Do we “have to get out and experience life in order to write well?” I don’t know if we have to, but it sure helps.
LikeLiked by 3 people
To me, a story is not events, a story is what characters think of events, how they react to them. We have all experienced pain and terror and hunger and discouragement and we can all extrapolate from that. Observation and research are not the only way.
Another thing my illustration teacher told us: his process was to take photographs, project them on mylar tacked to a wall, and draw on the image, creating preliminary studies for paintings. Someone said to him, you’re not drawing, you’re tracing. He replied, you do it, then. (He was a nationally known illustrator with many big-deal covers, including TIME Magazine, among his credits.) Visual editing skills were still needed, and a style developed, and judgement honed, that endlessly troublesome what to leave in, what to leave out, as someone (Bob Seeger?) put it.
I would say that observation and research are the tracing part of writing. They get you to a certain point. Observation doesn’t (generally) give you the interior aspects that are so vital, you pull that out of your own way of dealing with the world. Then the hard work begins. Canny decisions about how to handle that coming-at-you-every-which-way material, what to leave in and what to leave out, are what turns a piece of reportage into a piece of art.
LikeLiked by 2 people
And in the end, the what to leave in or out comes down to words. Because even when you know what you want to include or not, the words have to do the right job, say so much but not more.
LikeLiked by 1 person
At first I thought that this was an exhortation to fill our blog queue. I’ll get on it.
I’m in my hard hat and work boots at the moment, pounding away on my website. I have only the bones in place. And some of the text, and the text styled. Borrowed art is dummied in to judge a layout. The first page has only a header and footer. Hit the menu to move between pages.

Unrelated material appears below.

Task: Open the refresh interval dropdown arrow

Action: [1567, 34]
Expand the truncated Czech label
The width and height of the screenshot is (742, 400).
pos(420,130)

http://mimispeike.wixsite.com/myguysly
LikeLiked by 1 person
I like what I see so far on your website, Mimi. It made me click around hoping to see more. Is this website going to be your published work? Cool if so, but if so, wow you’ve given yourself a lot to finish.
Still, if you can create a website that serves the same purpose as publishing, you may have something new. Not sure how the revenue model would work. Hell, I’m not even sure what you have in mind but I am intrigued.
LikeLiked by 1 person
My plan is to post the thirty-thousand-word novella, and sell books one, two and three as they come ready to go. And to use the website as a bait to join a kickstart site, or start a fund-me myself, to raise the prodution costs for a hard-copy publish of the children’s books (which could be e-published) and the paper doll book (which certainly cannot be).
Yes, this is a monster project. GD, that’s been my big problem all my life. I can’t do anything simple.
The novella is finished. I just have to plunk it in. Fifteen chapters, one tailored-to-the-action spot art per, all pages with spot art in the background/side bar. The background will be repeated page to page, with modest changes/ additions. It’s not as gargantuan a task as it looks.
I’m hoping for a result that will go viral. At the least, I’m having a good time.
LikeLiked by 1 person
I’m looking forward to it and I’m sure you can count on fellow Writers Co-opers to aid the launch as they can.
LikeLiked by 1 person
That will be handing out my bumper stickers to everyone you know.
I’m tempted to do a Zero Mostel/Producers thing: everyone who displays my sticker on their bumper (send me a photo) gets a one percent share in my literary estate. Think it’ll fly?
LikeLiked by 1 person
Fine 🙂 If y’ll spring for a costume, I could stand in a busy intersection passing ’em out until the cops arrive.
LikeLike
That’s the ticket! See my just-now addition above. You’re in on the ground floor, GD. Twenty percent for you.
LikeLiked by 1 person
In the interest of full disclosure, I must confess I have never actually ridden a flying carpet.
LikeLiked by 1 person
Haha! Great, Atthys!!
LikeLiked by 1 person
Yes, we do not have to live an event to write about it. What we do have to do is live it, fully, exploring all possibilities, in our imagination.